Nevada est convaincant tout comme il est troublant par sa maitrise des émotions.

Les films en milieu carcéral sont nombreux et pourtant très peu d’entre eux sont réellement réussis. Le second long-métrage de Laure de Clermont-Tonnerre est convaincant et s’intéresse avec brio aux réinsertions pénitenciers par le biais des dressages des mustangs (chevaux sauvages). Dans une prison du Nevada, Roman intègre une réhabilitation sociale extérieure.
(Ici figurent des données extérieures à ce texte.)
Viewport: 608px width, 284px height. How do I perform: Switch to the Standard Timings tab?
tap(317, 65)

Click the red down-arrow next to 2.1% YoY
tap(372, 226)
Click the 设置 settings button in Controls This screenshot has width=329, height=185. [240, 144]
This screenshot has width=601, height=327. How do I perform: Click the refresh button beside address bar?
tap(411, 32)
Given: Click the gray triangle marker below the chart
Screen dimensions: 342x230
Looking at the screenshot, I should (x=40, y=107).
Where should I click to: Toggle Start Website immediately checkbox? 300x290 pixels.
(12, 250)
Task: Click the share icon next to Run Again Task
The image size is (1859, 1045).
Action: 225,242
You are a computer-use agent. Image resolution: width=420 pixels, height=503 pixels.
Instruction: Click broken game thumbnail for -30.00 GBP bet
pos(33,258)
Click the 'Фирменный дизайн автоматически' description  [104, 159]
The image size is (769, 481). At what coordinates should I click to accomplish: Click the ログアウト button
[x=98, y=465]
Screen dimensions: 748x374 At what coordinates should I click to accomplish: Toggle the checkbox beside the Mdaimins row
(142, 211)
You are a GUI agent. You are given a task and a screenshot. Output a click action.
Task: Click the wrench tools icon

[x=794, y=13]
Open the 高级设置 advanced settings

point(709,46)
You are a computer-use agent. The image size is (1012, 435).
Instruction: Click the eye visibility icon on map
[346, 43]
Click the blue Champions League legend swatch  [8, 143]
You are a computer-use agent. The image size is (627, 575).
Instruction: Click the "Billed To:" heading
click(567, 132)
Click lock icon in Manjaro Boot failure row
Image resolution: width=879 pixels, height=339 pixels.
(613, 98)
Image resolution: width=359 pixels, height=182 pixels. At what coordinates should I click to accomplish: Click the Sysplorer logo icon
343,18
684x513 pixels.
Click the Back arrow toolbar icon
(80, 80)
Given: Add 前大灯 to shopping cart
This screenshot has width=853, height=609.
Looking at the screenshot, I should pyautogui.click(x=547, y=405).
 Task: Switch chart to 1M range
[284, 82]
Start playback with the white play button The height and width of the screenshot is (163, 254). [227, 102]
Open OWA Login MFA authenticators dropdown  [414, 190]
Le dressage de chevaux est un sujet qui a déjà été abordé au cinéma (Lean on Pete il y a 1 an) mais le milieu carcéral n’a d’après nous jamais été entrecroisé de cette manière. Nevada nous plonge directement dans la prison et dans le personnage principal que l’on suivra jusqu’à la fin. Certains films proposent une première partie où on découvre la raison pour laquelle il se retrouve en prison. Ici, il s’agit de nous proposer des bribes d’explications au fur et à mesure pour avoir un portrait complet du personnage à la fin. Là où l’efficacité est à son maximum, c’est dans son évocation des sentiments. Il est parfois compliqué de s’identifier à un personnage dans le milieu carcéral, et le film propose 2 points d’appuis afin d’éradiquer cette contre empathie.

Son premier point d’appui est cette jeune femme qui lui rend visite de temps à autre. En plus de nous en apprendre plus sur Roman et son passé, le spectateur est touché par la relation qu’ils ont. Le second point d’appui, plus central au film, sont les chevaux ou plutôt son cheval attitré. Même si les humains sont détestables, les animaux restent attachants, alors son cheval joue le rôle de déclencheur émotionnel et efface littéralement la vision négative de la raison pour laquelle les personnages se sont retrouvés en prison. Ils ne sont plus que des dresseurs, des hommes tentant de faire qu’un avec un cheval. Nevada propose des scènes de dressages impressionnantes (probablement parce qu’elles sont réelles), et le mixage-son accentue les bruits liés aux chevaux, les rendant plus agressifs et plus difficiles à appréhender.

Matthias Schoenaerts est impeccable, il possède une scène d’explosion émotionnelle déchirante et bouleversante. En plus d’avoir appris à monter à cheval et à dresser un cheval sauvage (qui n’a jamais été touché par un homme), il livre un message sur la condition humaine par son personnage qui ne parle pas beaucoup mais qui en dit énormément par son regard et ses actions, c’est cette incapacité et cette incommunicabilité qui le rend incroyable.

Nevada est un film qui met en avant une thématique urgente en la couplant avec une autre, les mustangs et la réhabilitation carcérale. Un film poignant, émouvant et intimiste.